Toll expects to sell between 2,200 and 2,800 homes in fiscal 2009 at an average price of $590,000 to $620,000, Chief Financial Officer Joel Rassman said in the statement. In the second half, sale prices are likely to average between $580,000 and $600,000, he said.
In December, Rassman estimated sales for the fiscal year of between 2,000 and 3,000 homes at an average of between $600,000 and $625,000.
Halted Projects
Toll plans to “mothball” several communities with slow sales, Robert Toll said last month. The company will continue to sell the model homes there and eliminate the sales and grounds staff. It will hire contractors to maintain the properties “until market conditions improve.”
Revenue in the second quarter fell 51 percent to $398.3 million from a year earlier, Toll said last month.
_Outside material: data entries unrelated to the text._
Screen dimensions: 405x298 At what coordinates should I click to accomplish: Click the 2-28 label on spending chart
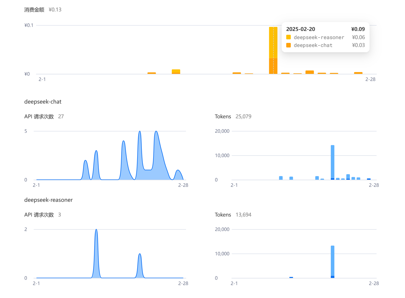pos(370,79)
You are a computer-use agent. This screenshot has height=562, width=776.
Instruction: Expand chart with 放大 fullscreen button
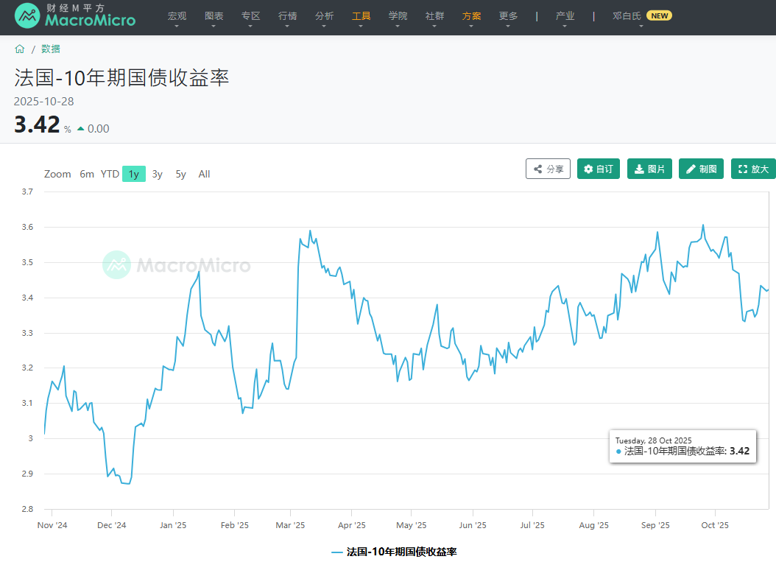(753, 169)
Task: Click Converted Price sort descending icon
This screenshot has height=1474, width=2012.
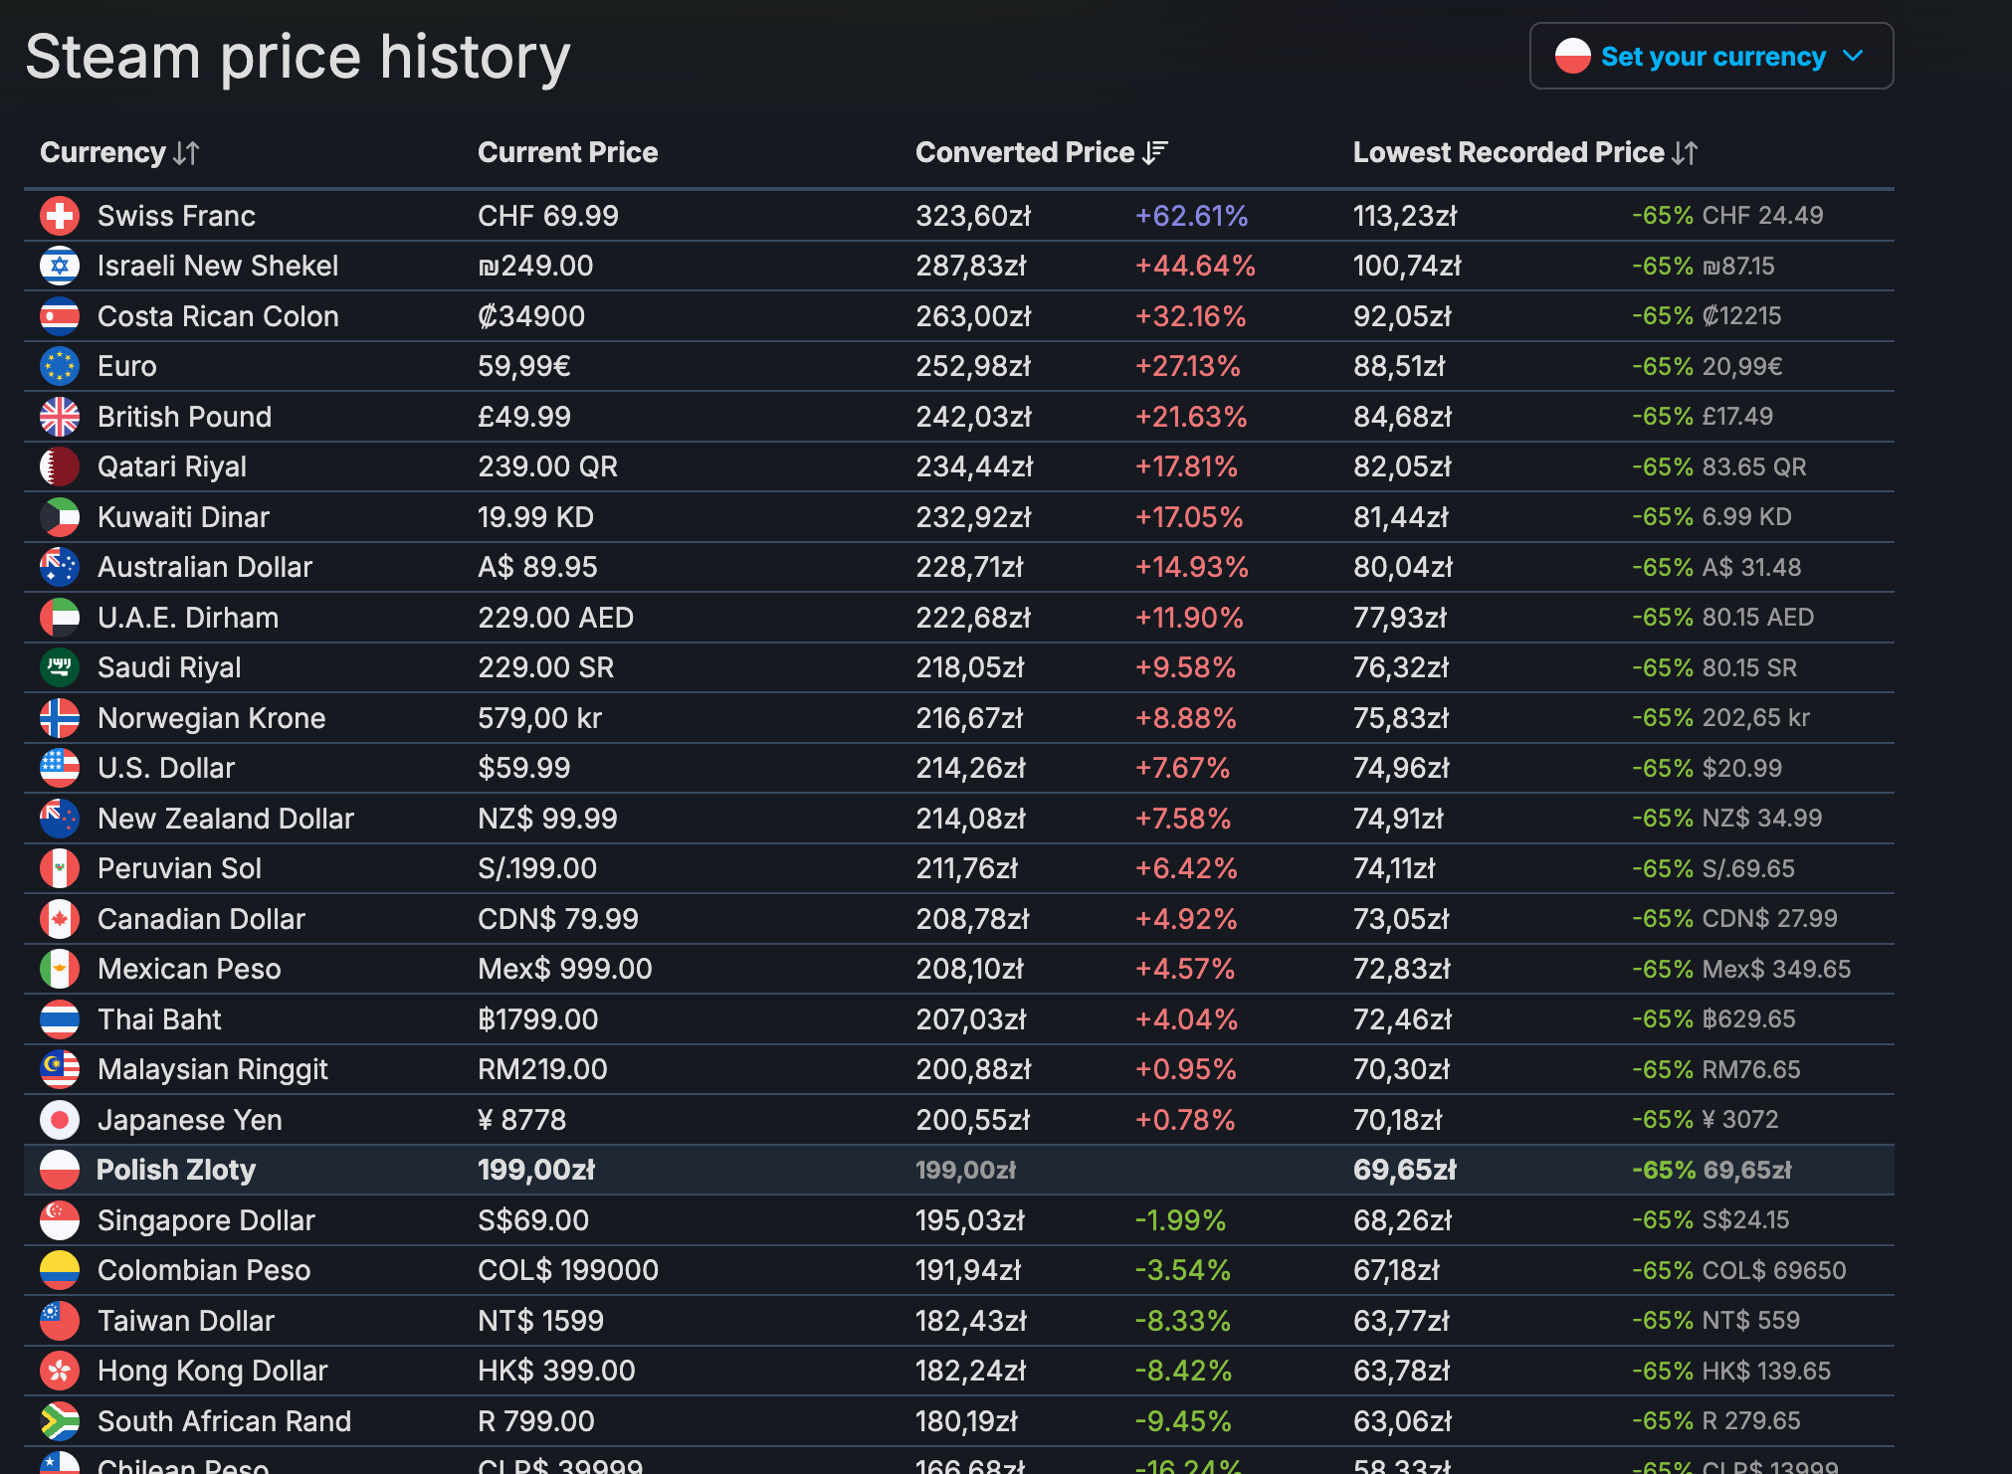Action: (x=1155, y=153)
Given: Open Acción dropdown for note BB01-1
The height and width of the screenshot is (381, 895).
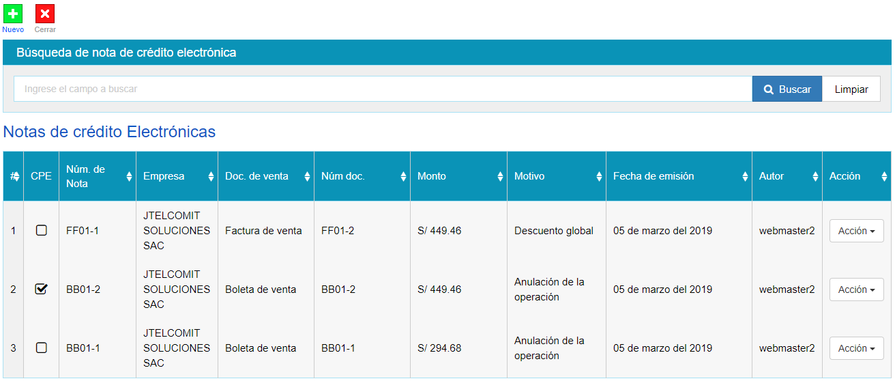Looking at the screenshot, I should coord(856,348).
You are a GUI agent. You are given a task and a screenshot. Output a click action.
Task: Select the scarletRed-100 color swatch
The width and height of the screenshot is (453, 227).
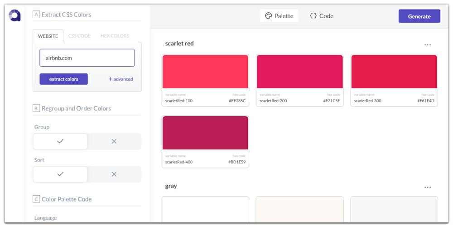point(205,72)
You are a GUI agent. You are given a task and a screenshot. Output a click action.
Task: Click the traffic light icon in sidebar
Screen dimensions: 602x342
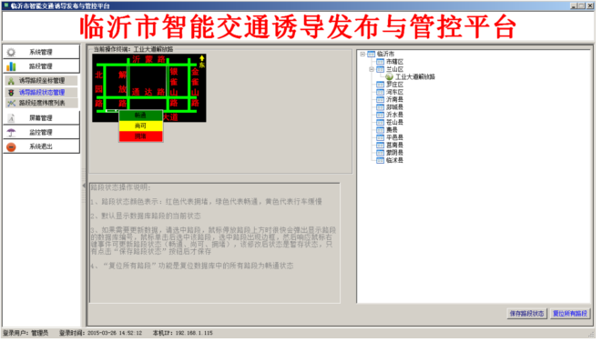11,93
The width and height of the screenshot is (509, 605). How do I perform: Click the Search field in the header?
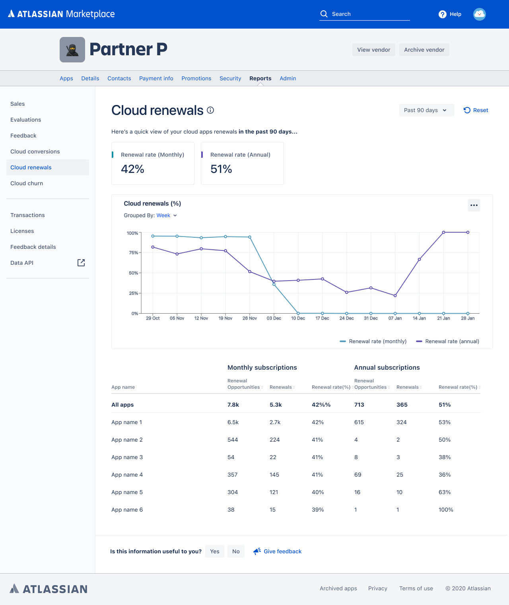pyautogui.click(x=364, y=14)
The number of homes sold slumped 47 percent to 648, while the value of the company’s backlog, or homes under contract and not yet sold, slumped 55 percent to $944.1 million from a year earlier.
The cancellation rate for the second quarter improved to about 22 percent from 25 percent a year earlier. The company last month paid $304 million to redeem all but $50 million of its debt maturing in 2011.
Toll rose 73 cents, or 3.9 percent, to $19.53 in New York Stock Exchange composite trading yesterday. The shares are down 6.8 percent in the year through yesterday.
Hovnanian Enterprises Inc., New Jersey’s largest homebuilder, reported a second-quarter net loss of $118.6 million, or $1.50 a share after the market closed yesterday. The Red Bank-based company was projected to have a loss of $1.32 a share, according to the median forecast of six analysts in a Bloomberg survey.
Hovnanian has “seen more stability in home prices over the most recent six weeks,” President and Chief Executive Officer Ara Hovnanian said in a statement.